▶ Daftar Tugas:
1. Jawablah tiga pertanyaan berikut berdasarkan teks tentang Shoyu.
(a) Dijadikan apa sisa padatan setelah campuran disaring?
(b) Apa warna Shoyu?
(c) Apa judul buku karya Ariani yang disebut dalam teks?
2. Sebutkan semua hal yang menurut teks tentang Shoyu dipadukan dalam proses pembuatan Shoyu.
3. Terjemahkan kalimat "Kecap dengan rasa alami kedelai ini banyak dijual dalam kemasan botol." dari teks tentang Shoyu ke dalam bahasa Inggris.

▶ Teks Pilihan:
--- --- ---
Setelah ini, campuran ditambahkan ke air garam dan dibiarkan. Campuran tersebut kemudian dipasteurisasi untuk menghilangkan mikro-organisme berbahaya, kemudian disaring untuk memisahkan antara yang bagian cair dan padat. Cairannya menjadi kecap dan sisa padatannya bisa dijadikan pakan ternak.
Proses pembuatan Shoyu adalah perpaduan antara keahlian, waktu, dan pemahaman mendalam terhadap seni fermentasi. Dari kedelai hingga ke dalam botol Shoyu yang siap digunakan, setiap langkah dalam proses ini memiliki peran penting dalam menciptakan saus yang telah menjadi bagian integral dari masakan Jepang.
Dengan melibatkan teknik-teknik tradisional ini, Shoyu bukan hanya sekadar bumbu, melainkan warisan kuliner yang menggambarkan kekayaan tradisi dan keunikan rasa dari Jepang.
Sementara, Ariani dalam bukunya Pengetahuan Bahan Makanan dan Minuman Seri: Babi dan Khamr (2015: 129) mengungkap hal lain. Selain Sake dan Mirin, bumbu yang membuat cita rasa masakan Jepang semakin khas adalah Shoyu.
Shoyu adalah kecap dengan rasa netral. Kecap ini cair bentuknya, warnanya cokelat kehitaman, tidak seencer kecap asin tetapi juga tidak sekental kecap manis. Kecap dengan rasa alami kedelai ini banyak dijual dalam kemasan botol.
Dalam setiap tetesnya, Shoyu tidak hanya mengubah rasa hidangan, tetapi juga membawa pengalaman kuliner yang mendalam, menjadikannya elemen tak tergantikan dalam kekayaan kuliner Jepang yang terkenal di seluruh dunia.
Namun demikian, konsumen muslim pastinya tidak gegabah jatuh hati mencicipi kuliner. Shoyu berasal dari negeri yang terbiasa dengan khamar dalam berbagai rupa. Dari itulah, kehalalan Shoyu patut dipertanyakan.
--- --- ---
▶ Data Tersedia:
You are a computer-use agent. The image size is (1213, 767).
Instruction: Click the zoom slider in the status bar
--- --- ---
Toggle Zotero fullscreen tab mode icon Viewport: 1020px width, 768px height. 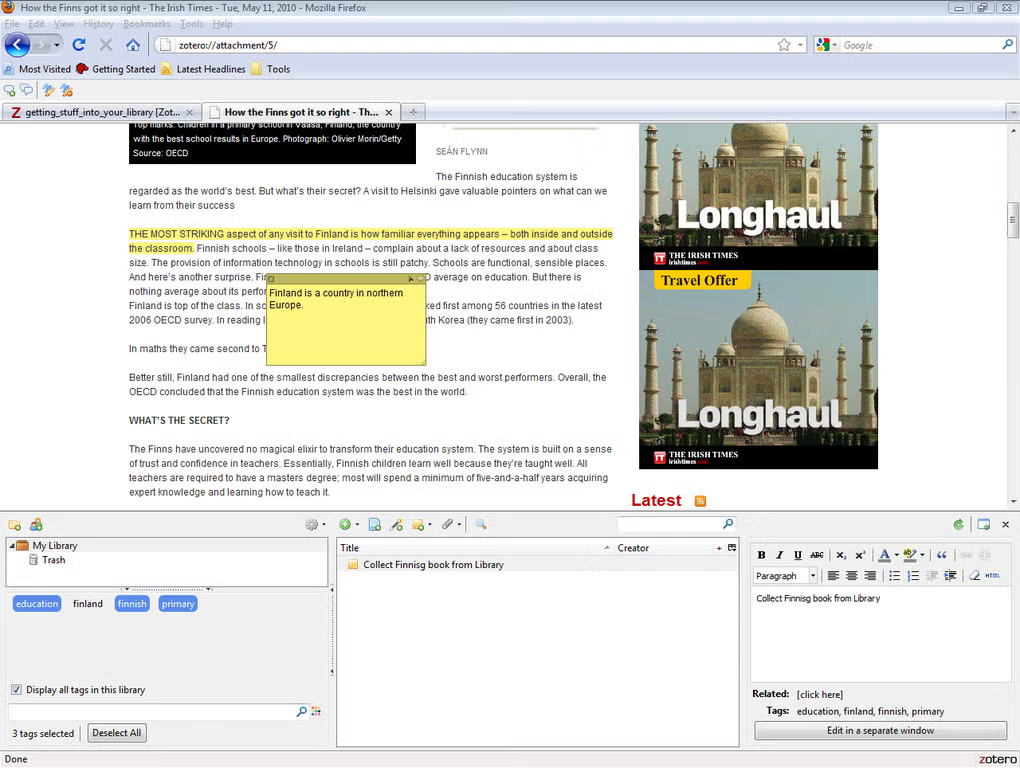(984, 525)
--- --- ---
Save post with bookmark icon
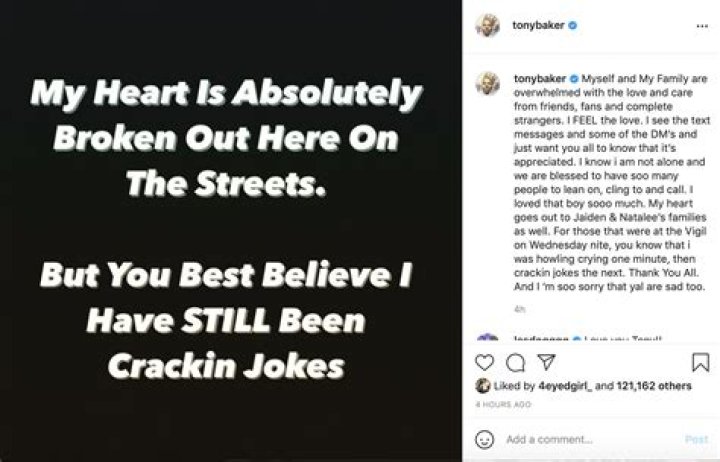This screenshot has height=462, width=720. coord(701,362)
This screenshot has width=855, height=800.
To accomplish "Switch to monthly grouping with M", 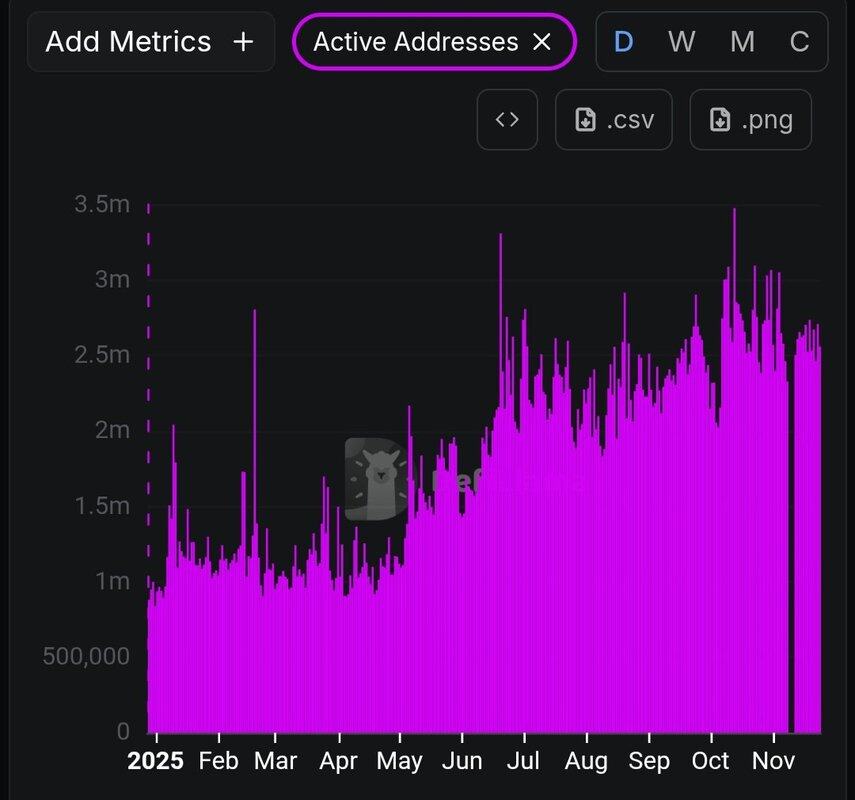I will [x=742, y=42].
--- --- ---
▶ Hasil Berurutan:
1.
(a) Pakan ternak.
(b) Cokelat kehitaman.
(c) Pengetahuan Bahan Makanan dan Minuman Seri: Babi dan Khamr.

2. Keahlian, waktu, dan pemahaman mendalam terhadap seni fermentasi.

3. This soy sauce with the natural flavor of soybeans is widely sold in bottles.